# Title: Literature search
# Goals for the literature search:
- To collect relevant published information about how the prediction of synthetic lethals has been generally carried out .
- To be able to reproduce existing results (if possible) and to have a culture of how other researchers have tackled this question.
# General goal of the project
- Our general goal is to apply supervised machine learning for this task of predicting synthetic lethals, because we have a huge amount of data that we can use for training and testing our methods. Hence, the part of testing if our predictions satisfy the current knowledge is straighforward and the purpose of the a supervised learning algorithm.
# Benefit from the literature search to the application of the supervised machine algorithm
- Informative datasets that has been used for the prediction of synthetic lethality.
- Design of insightful and relevant features to construct the learning.
# Papers related to the prediction in silico of synthetic lethals
# Paper title: "Predicting yeast synthetic lethal genetic interactions using protein domains" 2009
# Goal:
- Predicting SL interactions based on the protein domains a protein pair share.
# Data sources:
- The protein domain data was collected from Pfam (Protein families database)
- Genetic interactions of yeast were downloaded from the Saccharomyces Genome Database (SGD)
# Method:
- Support vector machine (SVM) for two class classification problem, of predicting if certain pair of proteins can be synthetic lethals or not.

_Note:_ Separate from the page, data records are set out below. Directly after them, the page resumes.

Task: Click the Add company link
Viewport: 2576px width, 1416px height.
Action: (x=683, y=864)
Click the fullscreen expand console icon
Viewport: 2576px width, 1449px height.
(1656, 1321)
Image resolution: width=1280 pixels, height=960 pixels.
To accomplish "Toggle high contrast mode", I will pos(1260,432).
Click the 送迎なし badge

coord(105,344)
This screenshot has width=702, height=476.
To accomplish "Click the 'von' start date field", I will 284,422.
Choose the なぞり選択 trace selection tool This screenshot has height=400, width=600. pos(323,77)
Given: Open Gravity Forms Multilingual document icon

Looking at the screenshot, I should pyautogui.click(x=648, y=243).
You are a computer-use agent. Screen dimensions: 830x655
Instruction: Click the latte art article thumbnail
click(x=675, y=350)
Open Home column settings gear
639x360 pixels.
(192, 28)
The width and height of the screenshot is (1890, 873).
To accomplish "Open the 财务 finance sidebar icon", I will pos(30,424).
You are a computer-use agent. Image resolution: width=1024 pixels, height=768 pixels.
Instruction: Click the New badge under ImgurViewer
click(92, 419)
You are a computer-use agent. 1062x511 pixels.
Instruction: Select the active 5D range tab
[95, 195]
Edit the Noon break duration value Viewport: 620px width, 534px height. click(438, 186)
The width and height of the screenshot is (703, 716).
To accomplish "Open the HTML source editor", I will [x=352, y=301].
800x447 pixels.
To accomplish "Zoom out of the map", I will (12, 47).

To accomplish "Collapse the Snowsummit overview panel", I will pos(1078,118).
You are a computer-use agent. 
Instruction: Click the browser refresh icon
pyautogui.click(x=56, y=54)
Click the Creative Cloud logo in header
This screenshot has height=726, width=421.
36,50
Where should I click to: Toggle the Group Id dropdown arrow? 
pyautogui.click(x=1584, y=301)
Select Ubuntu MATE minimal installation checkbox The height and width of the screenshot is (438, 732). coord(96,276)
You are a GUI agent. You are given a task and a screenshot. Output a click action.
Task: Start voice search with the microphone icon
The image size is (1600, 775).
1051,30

- They used LibSVM tool in C to implement the method.
# Feature encoding:
- Use of the protein domains to find correlations with existing synthetic lethals pairs in order to predict new ones.
{#fig:feature width=50%}
# Paper Title: "Mining protein networks for synthetic genetic interactions" 2008
# Goal:
- To model correlations between protein interaction network properties and the existence of synthetic lethal interaction.
# Data sources:
- Protein-protein interaction dataset from Reguly et al['Comprehensive curation and analysis of global interaction networks in Saccharomyces cerevisiae'] This dataset contains 3289 proteins and 11334 interactions.
# Method:
- Support vector machine (SVM) for two class classification problem, of predicting if certain pair of proteins can be synthetic lethals or not.
# Feature encoding:
- Use of protein interaction network graph theoretic properties:
Global properties:
-a Degree
-b Clustering coefficient
-c Closeness centrality
-d Normalized betweenness centrality
Local properties:
- the inverse of the shortest distance
- number of mutual neighbors between proteins p and q
- 2Hop S-S and 2Hop S-P
[1]: which exploit the fact that the known synthetic genetic network contains a large number of triangles. 2Hop S-S takes a value 1 if the genes encoding the two proteins p and q share a synthetic lethal partner and 0 otherwise, whereas 2Hop S-P takes a value 1 if there exists a protein r such that r has physical interaction with protein p and the gene corresponding to protein r has a SSL interaction with protein q or vice versa.
# Paper title: "Predicting genetic interactions with random walks on biological networks"
# Goal
The application of randon walks to accurately predict pairwise interactions.
# Data sources
- Gene Ontology
- protein-protein interaction dataset
- Data on synthetic sick and synthetic lethal interactions (BioGrid, collins et al, Davierwala et al, Tong et al)
# Method
- Random walks to determine the strength of the proximity between two nodes.
- Decision Tree classifier
# Feature enconding
- The proximity matrices are combined with the genetic interaction data during the procedure for measuring the topological relatedness between two genes. This generates a large vector for gene pair that are introduced as feature for the decision tree.